Text passage →
6. The matter was then set down for hearing whereby the trial court heard the evidence of the Appellant and Joel Karatu Kiarie as the Plaintiff and Defence witnesses respectively. At the close of their respective cases, the parties filed their submissions.
7. In its determination, the trial court formulated the following issues for determination;-a.Whether the criminal proceedings were instituted by the Defendant.b.Whether the criminal proceedings terminated in the Plaintiff’s favour.c.Whether there was a reasonable cause and/or justification to make the complaint to the police.d.Whether the said prosecution was actuated by malice.e.Whether the Plaintiff is entitled to an award of damages.f.Who should bear the costs of the suit.
8. In the end, upon analysis of the parties evidence, the trial court held that the Appellant had not proven illegal arrest and false imprisonment and as such did not award the damages sought under that head. On the issue of false imprisonment, the court held that having been arrested on a Friday, the Appellant was arraigned in court on the next Monday as required by law and therefore the issue of false imprisonment did not arise. The court did not also make an award of general damages for loss of employment, breach to right to fair hearing and presumption of innocence as it stated that the same had not been proven. This decision prompted the lodging of the Appeal.

What needs to be done →
Please echo the appeal passage in full, word for word. These rows were taken from a separate source.

(Stored entries)
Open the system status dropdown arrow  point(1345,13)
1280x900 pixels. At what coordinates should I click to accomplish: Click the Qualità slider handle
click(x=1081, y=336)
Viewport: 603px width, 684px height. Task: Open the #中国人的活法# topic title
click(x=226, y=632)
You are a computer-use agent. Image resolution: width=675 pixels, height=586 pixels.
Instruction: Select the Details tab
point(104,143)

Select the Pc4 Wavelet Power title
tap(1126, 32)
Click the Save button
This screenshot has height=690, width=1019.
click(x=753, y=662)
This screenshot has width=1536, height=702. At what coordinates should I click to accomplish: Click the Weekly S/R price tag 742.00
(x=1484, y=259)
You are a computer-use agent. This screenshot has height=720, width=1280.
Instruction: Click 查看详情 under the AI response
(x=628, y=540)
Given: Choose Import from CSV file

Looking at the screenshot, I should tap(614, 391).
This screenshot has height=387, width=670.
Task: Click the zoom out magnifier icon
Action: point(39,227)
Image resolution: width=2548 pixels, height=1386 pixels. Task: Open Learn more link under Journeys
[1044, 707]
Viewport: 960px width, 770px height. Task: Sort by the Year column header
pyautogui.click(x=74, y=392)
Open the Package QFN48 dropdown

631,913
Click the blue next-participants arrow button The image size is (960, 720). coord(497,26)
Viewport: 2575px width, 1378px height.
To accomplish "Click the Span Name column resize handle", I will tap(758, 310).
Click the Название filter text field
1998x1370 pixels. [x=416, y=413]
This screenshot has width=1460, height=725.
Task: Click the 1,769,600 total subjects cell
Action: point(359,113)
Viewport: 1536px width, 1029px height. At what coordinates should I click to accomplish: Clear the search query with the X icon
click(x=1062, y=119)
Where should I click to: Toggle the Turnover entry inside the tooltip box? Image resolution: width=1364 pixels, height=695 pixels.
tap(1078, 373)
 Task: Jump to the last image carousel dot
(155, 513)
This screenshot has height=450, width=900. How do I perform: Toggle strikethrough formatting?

Solution to the exercise →
6. The matter was then set down for hearing whereby the trial court heard the evidence of the Appellant and Joel Karatu Kiarie as the Plaintiff and Defence witnesses respectively. At the close of their respective cases, the parties filed their submissions.
7. In its determination, the trial court formulated the following issues for determination;-a.Whether the criminal proceedings were instituted by the Defendant.b.Whether the criminal proceedings terminated in the Plaintiff’s favour.c.Whether there was a reasonable cause and/or justification to make the complaint to the police.d.Whether the said prosecution was actuated by malice.e.Whether the Plaintiff is entitled to an award of damages.f.Who should bear the costs of the suit.
8. In the end, upon analysis of the parties evidence, the trial court held that the Appellant had not proven illegal arrest and false imprisonment and as such did not award the damages sought under that head. On the issue of false imprisonment, the court held that having been arrested on a Friday, the Appellant was arraigned in court on the next Monday as required by law and therefore the issue of false imprisonment did not arise. The court did not also make an award of general damages for loss of employment, breach to right to fair hearing and presumption of innocence as it stated that the same had not been proven. This decision prompted the lodging of the Appeal.